Friday, 23 October 2009

Lynch Mob Question Time Becomes Biggest Recruitment Night Ever for BNP – 30% Increase in Membership Interest

The staggeringly biased lynch mob Question Time broadcast on BBC 1 has turned into the single biggest recruitment night in the British National Party’s history, with no less than 3,000 new people registering to be signed up as members when the current recruitment freeze ends.

This figure represents the single largest block of new membership expressions of interest ever, and will, once formally signed up, have boosted party membership by nearly 30 percent.

The BBC broke every rule in its book, even changing the format of the show to allow a hand-picked mob to use up the entire hour to relentlessly attack BNP leader Nick Griffin. Even the supposed moderator, David Dimbleby, joined in the attack, refusing to allow Mr Griffin to answer a single question in full -- despite letting other panellists ramble on for minutes at a time.

Mr Griffin said this morning that he was going to submit a formal complaint and a Freedom of Information Act request to have the preparatory papers for the show exposed to the public.

“There we will see that the BBC not only changed the format of the show, but that the questions were primed to be a barrage of lies disguised as statements,” Mr Griffin said.

The normal format of the show is to discuss issues of the day. Last night’s show was merely a prepared bear pit with a hostile hand-picked audience and panel, exactly as Mr Griffin had earlier predicted it would be.
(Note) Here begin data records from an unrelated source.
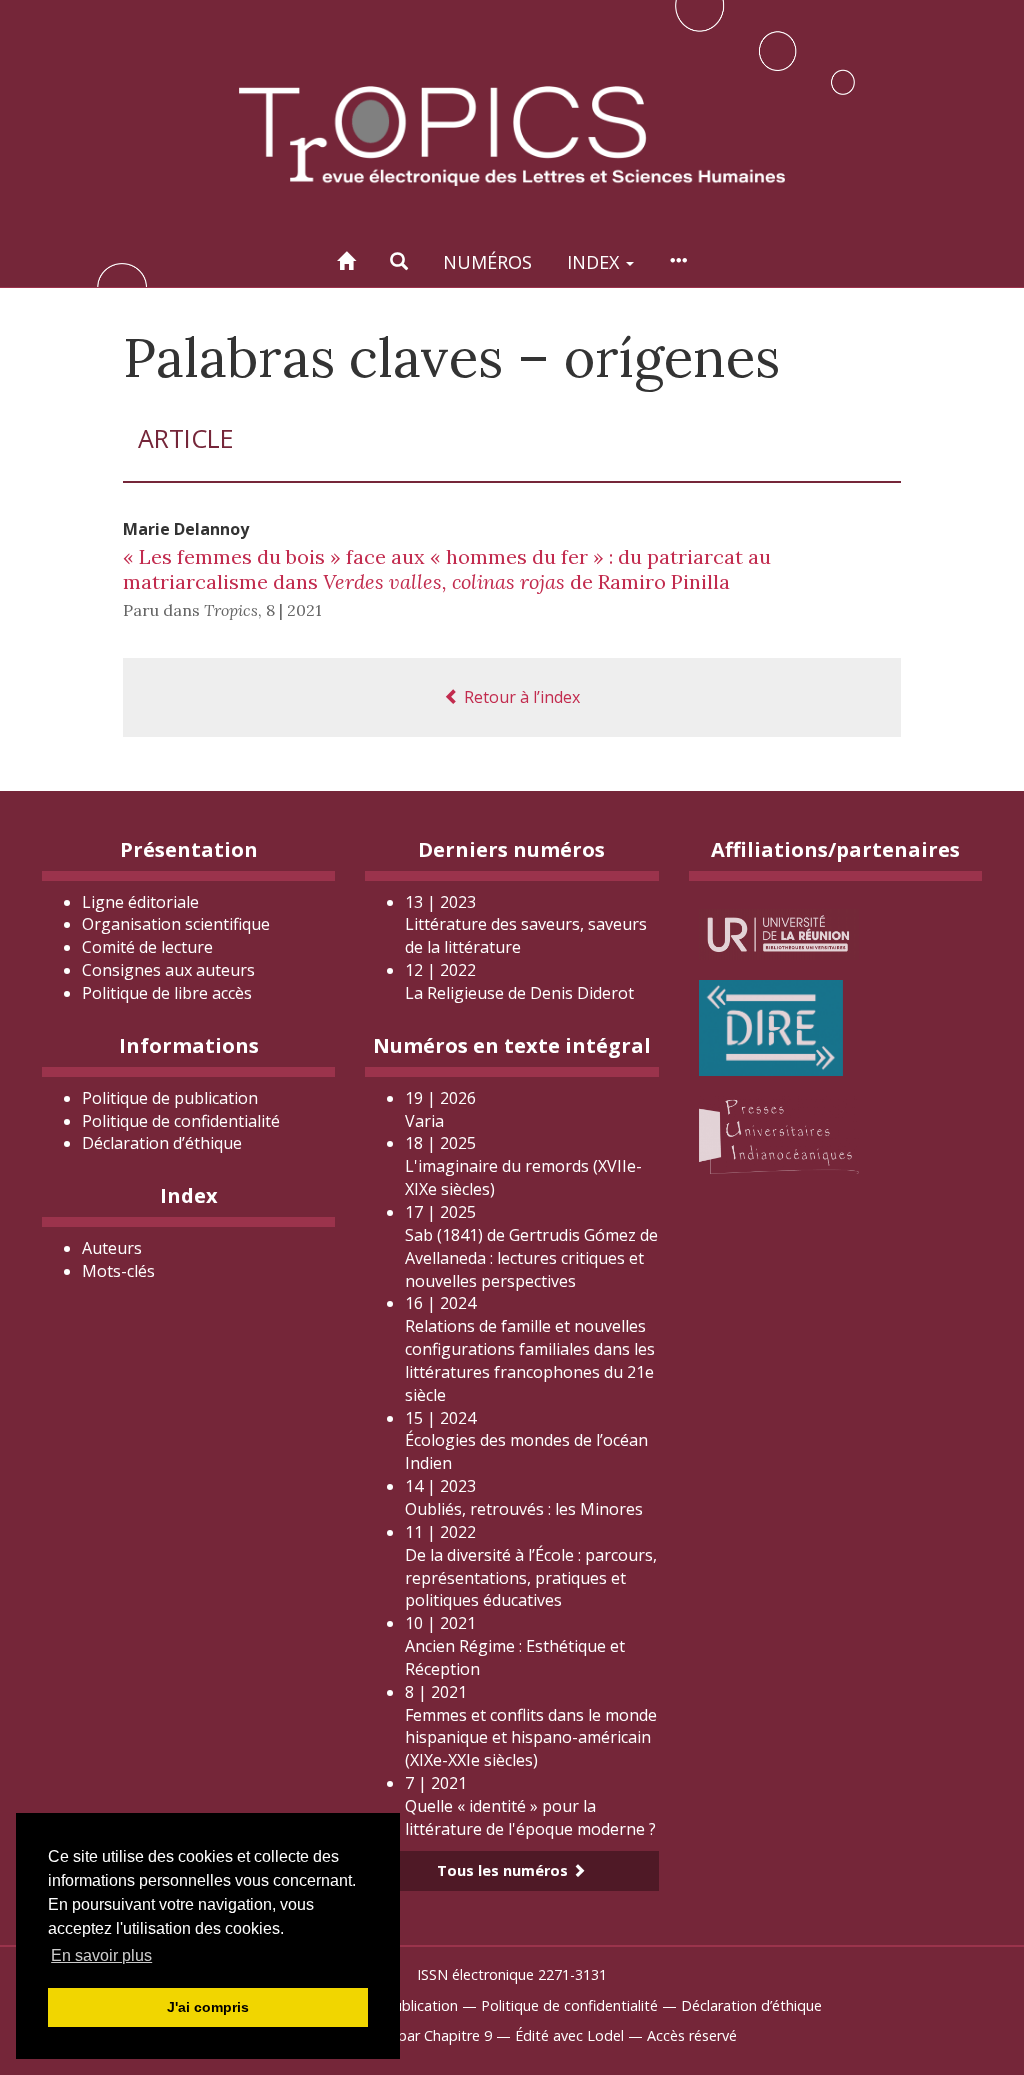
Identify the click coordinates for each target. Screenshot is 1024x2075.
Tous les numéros (504, 1870)
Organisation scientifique (176, 924)
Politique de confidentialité (181, 1121)
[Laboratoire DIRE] (771, 1026)
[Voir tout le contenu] (678, 261)
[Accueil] (346, 261)
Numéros (487, 262)
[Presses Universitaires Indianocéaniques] (779, 1133)
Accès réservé (692, 2035)
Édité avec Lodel (569, 2035)
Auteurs (112, 1248)
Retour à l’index (520, 697)
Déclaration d (162, 1143)
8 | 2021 (294, 610)
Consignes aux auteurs (168, 970)
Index (595, 262)
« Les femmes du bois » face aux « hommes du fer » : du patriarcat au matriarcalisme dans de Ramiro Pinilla (447, 569)
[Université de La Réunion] (779, 932)
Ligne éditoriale (140, 902)
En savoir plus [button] (101, 1955)
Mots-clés (118, 1271)
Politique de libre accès (167, 993)
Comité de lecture (147, 947)
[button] (399, 261)
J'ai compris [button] (208, 2007)
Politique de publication (170, 1098)
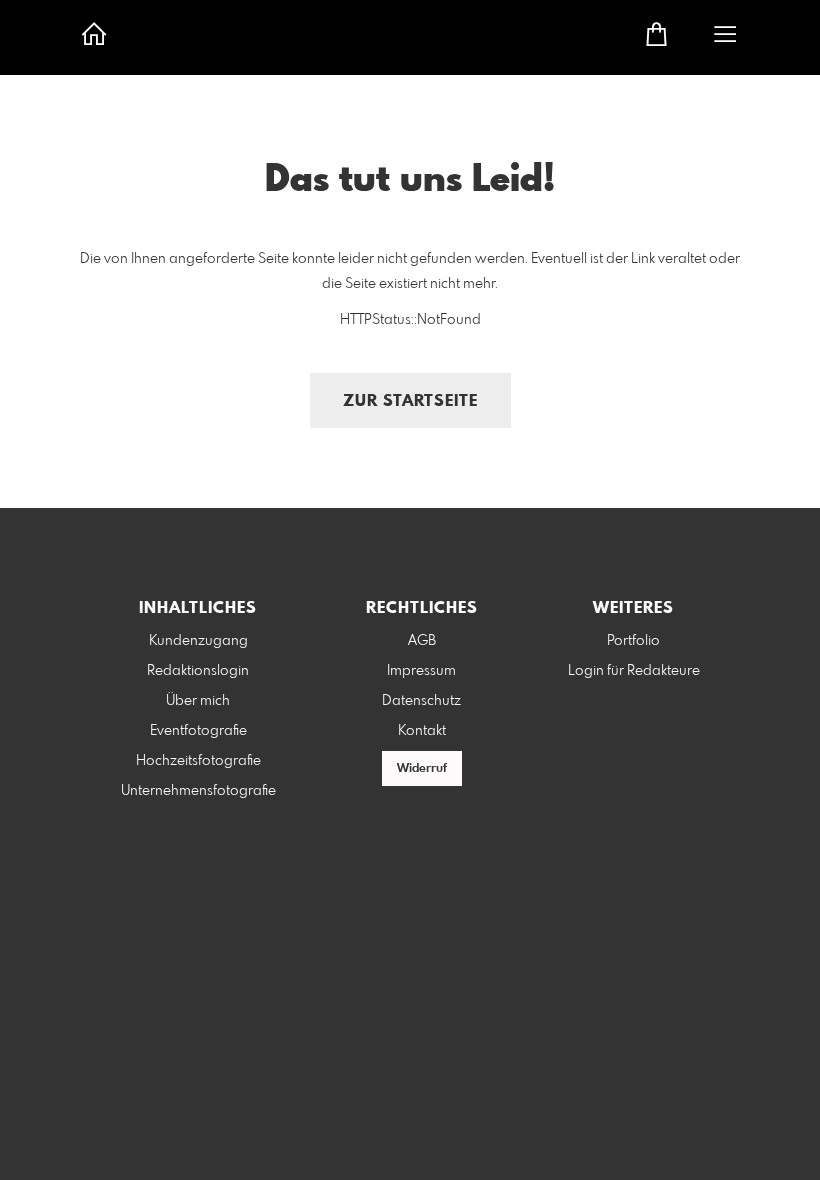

At one stage, the ‘moderator’ allowed three highly charged questions in a row attacking Mr Griffin. When the BNP leader started to answer the first one, Mr Dimbleby interrupted and refused to let Mr Griffin continue his answer or even begin to answer the other two.

"People wanted to see me and hear me talking about things such as the postal strike. One or two questions about what a ‘wicked man’ I am, fair enough, but the whole programme, that was absurd,” Mr Griffin said.

In addition to the complaint he would be lodging over the show, Mr Griffin called for the entire event to be “done again. But let’s do it properly this time,” he said.

Mr Griffin said the viewing public had tuned in, wanting to hear the BNP’s policies and views on immigration, the postal strike, the illegal war in Afghanistan and other issues of the day.

“Instead they got none of that, merely a list of statements, almost none of which were even questions,” Mr Griffin said.

“I could also sit and prepare an hour of statements about other panel members if given the opportunity,” he said. “I could say that Mr Jack Straw was a member of the Young Communist League as a student.

“I could say that ‘Baroness’ Warsi has never been elected to anything and was told to stand down in Dewsbury by her own party because they wanted a white person as candidate.

“If I had to abuse the public broadcaster to do that, they would squeal like pigs. Yet this was exactly what was done to me,” Mr Griffin said.

He added that the programme should have been filmed somewhere else because London was "not my country any more. Why not come down and do it in Thurrock, do it in Stoke, do it in Burnley?

"Do it somewhere where significant numbers of English and British people still live, somewhere where they haven't been ethnically cleansed from their own country."

Mr Griffin said that the biased nature of the programme was obvious to all viewers and that this would generate further support for the BNP as it was now clear to all exactly how the other parties gladly teamed up against him.

* The BBC said it had received more than 350 complaints after the show was broadcast by midday today -- the bulk of which accused the show of being biased against the BNP and/or Mr Griffin.

* £5,300 was raised in donations over the party’s web site. This does not include the call centre, whose figures are not yet available. The combined hit rate climbed to just over 15 million for the past three days. The Alexa web ranking for 20 October placed the BNP website as the 11,468 most visited site in the world, a number which will certainly climb as the figures are updated.